Thursday, February 11, 2016

Quis custodiet ipsos custodes - Who guards the people from the "guardian" governmental officials? In the following case it seems that the Supreme Court is attemptng to guard the people from administrative going around the legal restraints... As per an order released Tuesday night, the Supreme Court placed a stay on the Environmental Protection Agency's plan to impose rules even while industry and state lawsuits move forward.

Here is more from the news report on this: "The court granted the request in a 5-4 vote on Tuesday night, saying the rule was on hold until the circuit court reviews it and Supreme Court appeals are exhausted. The court’s four liberal justices dissented from the decision....

It also signals that the court believes that the states, companies and groups suing the EPA are likely to win their case when its merits are considered.

The order from the court is extraordinarily unprecedented. While court often blocks rules temporarily, lawyers on all sides said the Supreme Court has never done so when a lower court refused to.

A coalition of 26 states, led by West Virginia, asked for the stay as part of a legal strategy against the regulation in federal court. They argued that the rule would hurt them in irreversible ways during the litigation process....

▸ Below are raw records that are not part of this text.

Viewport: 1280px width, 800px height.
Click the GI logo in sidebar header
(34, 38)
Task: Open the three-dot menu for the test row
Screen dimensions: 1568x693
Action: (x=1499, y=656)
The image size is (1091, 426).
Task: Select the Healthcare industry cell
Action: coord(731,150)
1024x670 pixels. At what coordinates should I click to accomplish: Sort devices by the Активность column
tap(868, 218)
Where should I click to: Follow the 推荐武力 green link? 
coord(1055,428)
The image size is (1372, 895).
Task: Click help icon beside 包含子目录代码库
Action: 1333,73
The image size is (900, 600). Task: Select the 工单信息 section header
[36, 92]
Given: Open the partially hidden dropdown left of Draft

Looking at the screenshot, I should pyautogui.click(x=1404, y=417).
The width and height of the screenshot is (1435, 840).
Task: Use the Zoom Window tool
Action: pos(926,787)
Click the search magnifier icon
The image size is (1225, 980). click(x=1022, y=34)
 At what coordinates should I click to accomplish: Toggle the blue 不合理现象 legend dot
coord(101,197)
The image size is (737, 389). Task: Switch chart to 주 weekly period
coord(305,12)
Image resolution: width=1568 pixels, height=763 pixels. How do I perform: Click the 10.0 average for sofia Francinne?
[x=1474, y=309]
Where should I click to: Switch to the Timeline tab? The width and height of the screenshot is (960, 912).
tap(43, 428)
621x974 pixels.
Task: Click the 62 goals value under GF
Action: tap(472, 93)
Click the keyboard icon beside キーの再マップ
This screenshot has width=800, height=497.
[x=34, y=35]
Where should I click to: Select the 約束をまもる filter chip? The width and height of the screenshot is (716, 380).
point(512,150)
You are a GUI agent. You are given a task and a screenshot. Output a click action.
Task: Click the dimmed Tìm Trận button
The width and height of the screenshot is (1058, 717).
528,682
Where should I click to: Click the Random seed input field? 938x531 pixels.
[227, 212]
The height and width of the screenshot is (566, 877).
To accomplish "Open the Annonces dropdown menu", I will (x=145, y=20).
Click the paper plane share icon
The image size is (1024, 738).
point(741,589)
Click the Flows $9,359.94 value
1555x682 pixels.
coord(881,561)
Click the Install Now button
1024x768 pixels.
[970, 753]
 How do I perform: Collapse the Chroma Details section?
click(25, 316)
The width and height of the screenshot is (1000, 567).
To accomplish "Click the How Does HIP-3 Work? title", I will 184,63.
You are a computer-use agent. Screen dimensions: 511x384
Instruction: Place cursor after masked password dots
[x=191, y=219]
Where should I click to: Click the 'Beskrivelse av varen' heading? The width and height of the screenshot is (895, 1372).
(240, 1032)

“If this court does not enter a stay, the plan will continue to unlawfully impose massive and irreparable harms upon the sovereign states, as well as irreversible changes in the energy markets,” they wrote to the Supreme Court last month. Various business groups joined in asking for the stay."

The EPA had hoped to engineer a fait accompli by rushing the states into making permanent revisions immediately. Once the Clean Power Plan starts, it becomes self-executing. If there are court loses down the road, the Administrations opinion was that would be too late and thus pointless.

The following is a description of this tactic: "After the court ruled last term that the EPA’s rule regulating power plants’ hazardous air emissions was unlawful, the agency bragged that the judgment wouldn’t make a difference because the plants had already been forced to comply or retire during the years of litigation. The Clean Power Plan doubled down on that approach.

It’s one thing for a rule to be unlawful—which happens, and rarely merits a stay—but another for it to be lawless. This one was lawless. That is why the court had to act: to reassert the rule of law over an executive who believes himself above it."